Facebook

PaperBackSwap Blog


Mystery Monday – The Hammersmith Maggot

 

The Hammersmith Maggot by William Mole

 

Review by Matt B. (BuffaloSavage)

 

The sleuth in this outstanding literary mystery is Casson, rich wine-merchant and amateur detective. Motivated by an itch to explore the margins of crime, he closely observes his fellow dwellers of London in the middle 1950s. Onto Casson’s radar appears the Hammersmith Maggot. As a consummate blackmailer, the Maggot stalks his victims, armed with information that he’s wormed out of a bank. He then levels false allegations that are impossible to refute without gross damage to one’s reputation. Collecting his cash, he disappears and never taps the same victim twice.

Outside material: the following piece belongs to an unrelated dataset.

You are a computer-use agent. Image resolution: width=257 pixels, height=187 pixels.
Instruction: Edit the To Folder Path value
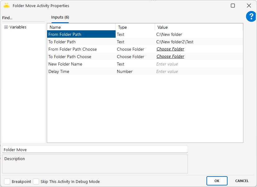coord(198,42)
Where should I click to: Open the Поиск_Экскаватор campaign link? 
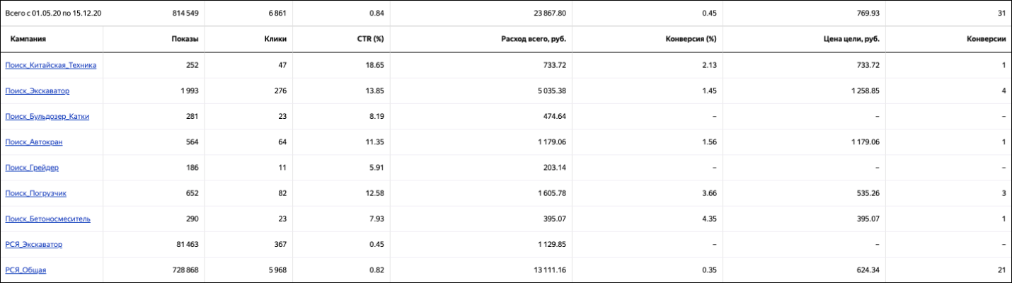(37, 91)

Casson extracts a detail from a victim that is reluctant to be interviewed. The detail enables Casson to identify the Maggot, whom he puts under surveillance. Casson also enlists the official assistance in the form of the gruff Inspector Strutt.

Mystery writer Frank Gruber said that an outstanding mystery must have a theme and invention. The theme in this mystery is the sheer villainy of the blackmailer. Casson, Strutt, and the reader feel sorry for the vics and feel so disgusted at the Maggot’s motivation and actions that we want to pound the Maggot down through the ground all the way to hell. Mole’s invention is copious. Though we know the identity of the Maggot by the half-way point, Mole builds suspense as to how Casson is going to nail him.

William Mole Younger (1917 – 1961) was a long-serving  officer in the British anti-terrorism and counter-espionage agency. Educated at Christ College Oxford, he began his writing career with three volumes of poetry and a travel narrative Blue Moon in Portugal. He wrote three mysteries. Released in 1955. The Hammersmith Maggot was a best-seller, won the approval of Queen Elizabeth, and was listed as “a best mystery” in Barzun and Taylor’s “Classic Crime Novels 1908 – 1975.”